The 2019 dividend has been cut by 14.3% to €0.60 as the group looks to control increasing levels of debt.
The shares fell 2.7% in early trading.
Deutsche Telekom (DT) is one of Europe's biggest telcos, and management are intent on making it bigger still.
The group's US subsidiary is looking to acquire rival network Sprint in an all-share merger. Due to the heavyweight nature of the deal, regulators have had a close eye on it. Investors shouldn't count their chickens prior to the final decision from the competition authorities, but there are several attractions to the tie-up.
Firstly, there's the benefit of scale. The combined US business would generate revenues of around $73bn and the group expects to derive close to $6bn in annual cost savings. That underpins DT's confidence that the merger would boost cash flow and profits 3 years after closing.
There are strategic reasons for merging too.

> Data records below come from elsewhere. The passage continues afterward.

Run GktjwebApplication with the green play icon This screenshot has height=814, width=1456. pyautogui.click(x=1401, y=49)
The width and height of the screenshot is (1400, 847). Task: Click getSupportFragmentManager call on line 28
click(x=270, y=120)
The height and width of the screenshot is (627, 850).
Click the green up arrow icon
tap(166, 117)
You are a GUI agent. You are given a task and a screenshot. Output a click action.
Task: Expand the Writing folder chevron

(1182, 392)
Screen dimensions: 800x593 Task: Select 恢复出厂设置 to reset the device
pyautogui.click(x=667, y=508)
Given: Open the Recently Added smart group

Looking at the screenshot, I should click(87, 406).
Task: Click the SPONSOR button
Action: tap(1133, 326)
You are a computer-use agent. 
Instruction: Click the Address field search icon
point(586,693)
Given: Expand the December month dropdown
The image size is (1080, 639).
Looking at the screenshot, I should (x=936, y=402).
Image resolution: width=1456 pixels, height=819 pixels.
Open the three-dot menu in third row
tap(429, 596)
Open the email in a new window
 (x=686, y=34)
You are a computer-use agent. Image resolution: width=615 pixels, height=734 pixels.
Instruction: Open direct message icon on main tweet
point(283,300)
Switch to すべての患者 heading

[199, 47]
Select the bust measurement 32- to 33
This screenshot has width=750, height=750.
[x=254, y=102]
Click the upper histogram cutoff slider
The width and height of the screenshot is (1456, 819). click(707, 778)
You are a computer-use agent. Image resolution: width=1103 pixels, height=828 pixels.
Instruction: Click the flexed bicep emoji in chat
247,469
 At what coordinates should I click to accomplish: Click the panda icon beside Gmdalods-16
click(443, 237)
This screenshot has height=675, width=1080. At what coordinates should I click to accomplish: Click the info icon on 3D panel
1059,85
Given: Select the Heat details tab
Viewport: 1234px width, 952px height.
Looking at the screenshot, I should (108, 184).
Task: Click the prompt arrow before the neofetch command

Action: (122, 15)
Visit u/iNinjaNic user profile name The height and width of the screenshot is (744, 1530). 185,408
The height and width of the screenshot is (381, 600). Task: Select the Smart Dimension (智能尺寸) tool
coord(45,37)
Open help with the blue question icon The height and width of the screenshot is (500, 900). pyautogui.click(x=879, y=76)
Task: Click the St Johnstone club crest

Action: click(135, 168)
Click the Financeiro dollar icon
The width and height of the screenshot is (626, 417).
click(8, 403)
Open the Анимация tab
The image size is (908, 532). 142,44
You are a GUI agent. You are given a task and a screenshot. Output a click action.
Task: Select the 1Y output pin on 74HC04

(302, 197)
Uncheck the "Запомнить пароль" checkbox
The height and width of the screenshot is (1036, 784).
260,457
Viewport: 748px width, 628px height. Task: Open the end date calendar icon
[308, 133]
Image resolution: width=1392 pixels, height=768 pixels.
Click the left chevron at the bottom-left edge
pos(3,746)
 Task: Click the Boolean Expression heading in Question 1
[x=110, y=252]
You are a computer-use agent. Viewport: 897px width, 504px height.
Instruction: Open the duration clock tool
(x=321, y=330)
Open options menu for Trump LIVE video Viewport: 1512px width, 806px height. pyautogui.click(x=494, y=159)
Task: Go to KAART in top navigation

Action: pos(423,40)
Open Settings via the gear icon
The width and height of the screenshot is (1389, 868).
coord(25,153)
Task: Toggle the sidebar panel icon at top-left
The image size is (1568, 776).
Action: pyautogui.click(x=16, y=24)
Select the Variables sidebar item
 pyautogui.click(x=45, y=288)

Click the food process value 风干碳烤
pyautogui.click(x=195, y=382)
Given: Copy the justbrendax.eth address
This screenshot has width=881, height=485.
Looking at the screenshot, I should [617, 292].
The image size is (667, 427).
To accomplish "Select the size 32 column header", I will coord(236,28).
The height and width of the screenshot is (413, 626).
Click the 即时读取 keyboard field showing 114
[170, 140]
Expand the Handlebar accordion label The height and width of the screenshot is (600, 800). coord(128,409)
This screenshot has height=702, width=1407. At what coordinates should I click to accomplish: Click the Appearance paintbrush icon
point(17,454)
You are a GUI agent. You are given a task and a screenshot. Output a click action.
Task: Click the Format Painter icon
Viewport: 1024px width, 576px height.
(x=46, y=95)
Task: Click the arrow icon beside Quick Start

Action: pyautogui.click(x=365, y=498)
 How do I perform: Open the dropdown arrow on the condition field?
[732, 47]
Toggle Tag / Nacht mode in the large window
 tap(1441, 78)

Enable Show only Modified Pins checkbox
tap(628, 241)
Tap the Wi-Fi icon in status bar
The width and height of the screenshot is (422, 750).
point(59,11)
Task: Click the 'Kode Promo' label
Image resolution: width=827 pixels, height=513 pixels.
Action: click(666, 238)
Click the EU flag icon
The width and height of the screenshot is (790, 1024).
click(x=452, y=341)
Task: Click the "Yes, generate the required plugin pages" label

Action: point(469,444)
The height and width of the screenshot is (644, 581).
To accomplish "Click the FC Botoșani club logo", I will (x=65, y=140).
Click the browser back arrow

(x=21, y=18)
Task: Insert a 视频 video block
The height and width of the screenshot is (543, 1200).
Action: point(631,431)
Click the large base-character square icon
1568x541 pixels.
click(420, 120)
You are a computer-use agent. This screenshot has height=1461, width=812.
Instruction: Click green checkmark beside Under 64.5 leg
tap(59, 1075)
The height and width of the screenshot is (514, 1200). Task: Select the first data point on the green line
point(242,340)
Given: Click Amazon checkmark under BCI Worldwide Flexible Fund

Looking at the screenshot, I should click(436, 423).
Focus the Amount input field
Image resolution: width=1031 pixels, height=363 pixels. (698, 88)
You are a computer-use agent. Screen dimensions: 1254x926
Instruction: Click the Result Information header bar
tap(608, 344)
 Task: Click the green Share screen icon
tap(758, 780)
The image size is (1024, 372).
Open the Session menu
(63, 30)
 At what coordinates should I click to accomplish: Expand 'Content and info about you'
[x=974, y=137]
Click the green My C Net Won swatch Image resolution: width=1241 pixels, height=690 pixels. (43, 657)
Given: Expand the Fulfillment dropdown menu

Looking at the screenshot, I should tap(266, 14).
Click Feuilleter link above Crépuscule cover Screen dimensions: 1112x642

The US market has four big suppliers. AT&T, Verizon, Sprint and Deutsche Telekom's T-Mobile. T-Mobile had been last in the pecking order, but a disruptive, flexible pricing strategy helped it take significant market share. DT wants the management that oversaw that transformation to repeat the trick with the struggling Sprint business.
Spectrum licences should dovetail nicely too. Not all bandwidths are made equal, and T-Mobile doesn't have the mid-range frequencies it needs to support the roll-out of 5G nationwide. Sprint does.
We think this is a key part of the deal for DT. While there are improvements in the US and signs the group's building a popular integrated TV, phone and broadband offer in Europe, the cost of acquiring mobile spectrum is a perennial problem.
Bandwidth is sold off via auction by governments, and these outlays, which topped EUR7bn in 2017, mean free cash flow hasn't always covered the dividend. The general trend has been for spectrum prices to increase year-on-year too. That's a particular issue given what we think is a longer-running ailment of the sector, a lack of pricing power.
Debt has mounted as a result, and efforts to keep it in hand have led management to trim the dividend so that the stock now offers a prospective yield of around 3.9%. Longer-term, the group has adopted a policy of linking the payout with earnings, which could make it volatile if things don't go as planned.
While we think recent market share gains offer the potential for profits to rise, at what rate depends on the fate of the merger.
Third Quarter Results
Revenues in the US rose 8.4% to €10bn, as the group continued to win new customers and churn remained low. The region now accounts for over half of revenues, while cash profits rose 7.9% to €2.8bn. The group now has 84.2m customers in the US, up 5.6% on the start of the year.
German revenues rose 0.6% to €5.5bn, thanks to growth in revenue from business customers and consumer mobile. Underlying cash profits rose 2.4% to €2.3bn. Fixed-line customers continue to decline, offset by strong growth in mobile, television and wholesale broadband.
The rest of Europe saw revenue rise 1% to €3.1bn, as a good growth in Greece, Austria and the Czech Republic offset weakness in Poland and Croatia. Cash profits rose 4% to €1.1bn.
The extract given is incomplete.